CNN: Unfashionable cities trying to create cool

CNN: Unfashionable cities trying to create cool

CNN July 14, 2004 home page link: Cities, states try to lure young professionals

The article focuses on programs in four cities actively seeking a younger, more creative, entrepreneurial population:

Michigan leads with its Cool Cities initiative to attract the creative class.

Philadelphia has a civic leadership and jobs program to retain its graduating students.

Memphis is investing in its citywide fiber optic network and music scene to lure a younger crowd.

Cleveland has an out-of-state-university summer internship program in which students stay with Cleveland families to get to know how cool the city really is.

It’s not easy. Bill Frey of the Brookings Institution in Washington DC found that cities with warmer climates and lower cost of living gained the most 25 to 34-year-olds from 1995 to 2000, including Atlanta, Dallas, Phoenix and Denver…
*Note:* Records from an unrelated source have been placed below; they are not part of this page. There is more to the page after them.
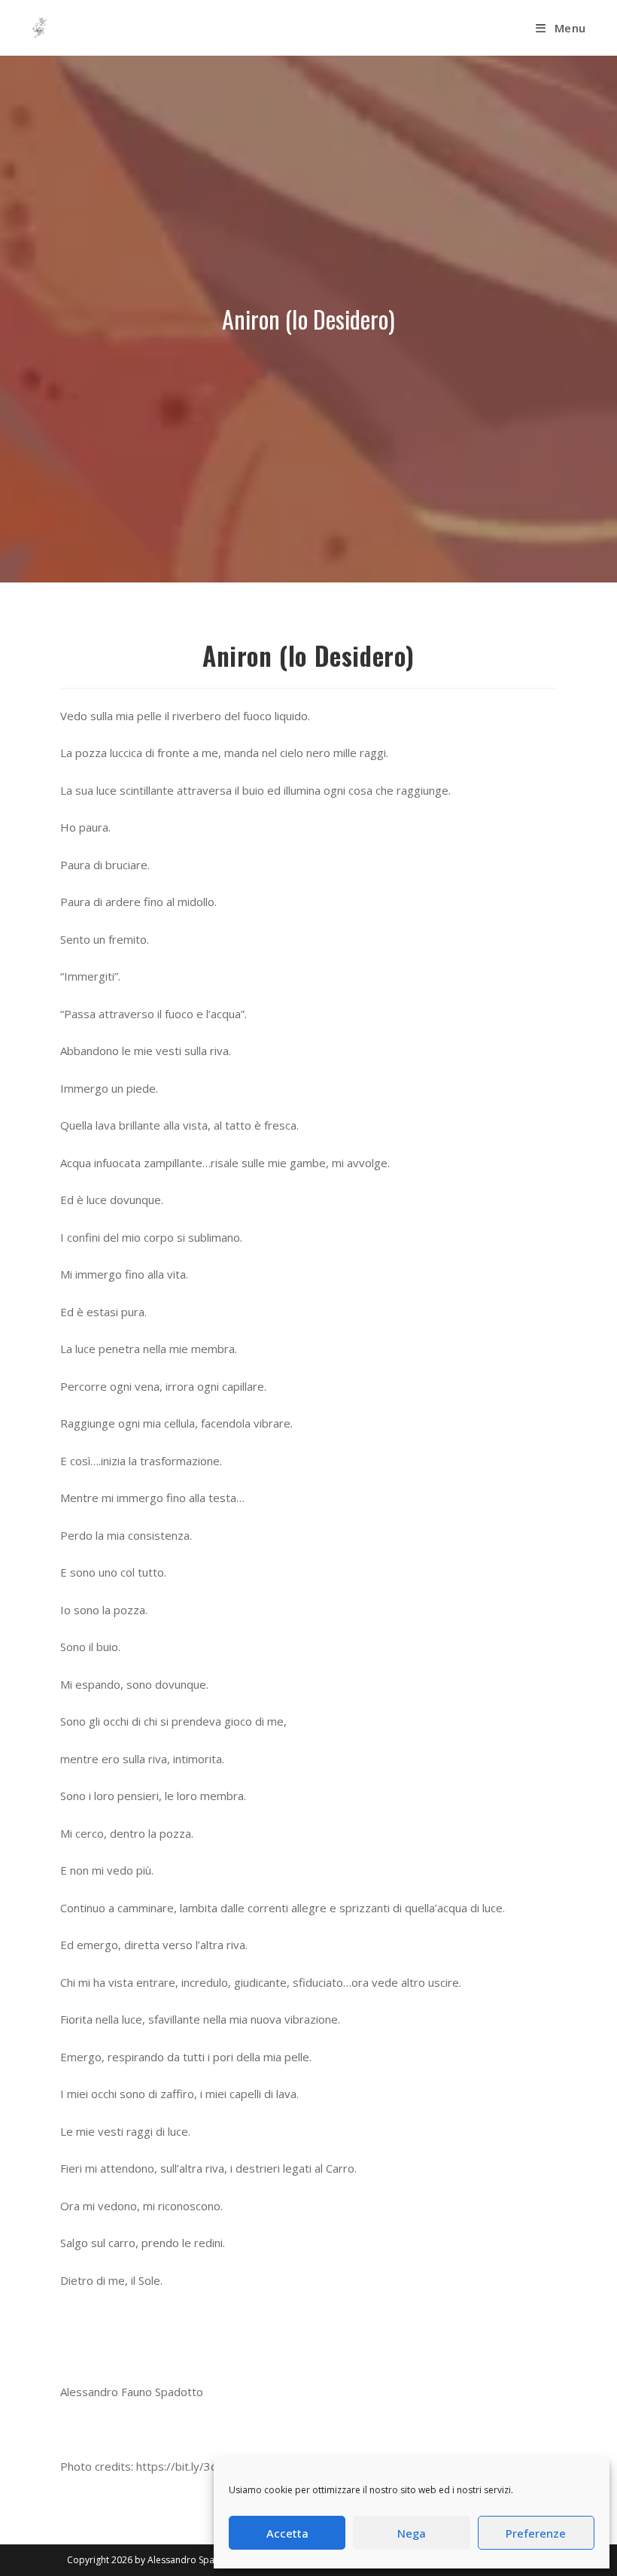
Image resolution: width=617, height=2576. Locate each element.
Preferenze (536, 2533)
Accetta (287, 2533)
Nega (411, 2533)
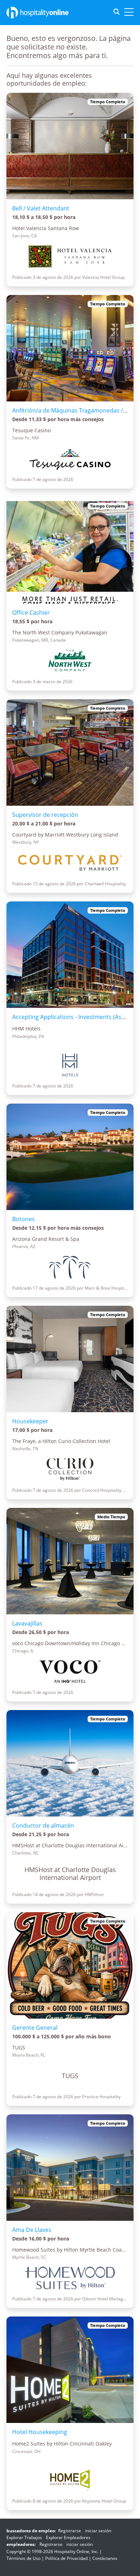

Affordability is fundamental to CoolTowns, along with jobs and entertainment. However, if all things are equal, cities with warmer climates will always win out because the outdoors are included in the entertainment category – a huge advantage. Colder-climate cities have to work that much harder and providing stellar nightlife – like Manhattan, Chicago, Seattle, and smaller towns like Ann Arbor and Ithaca.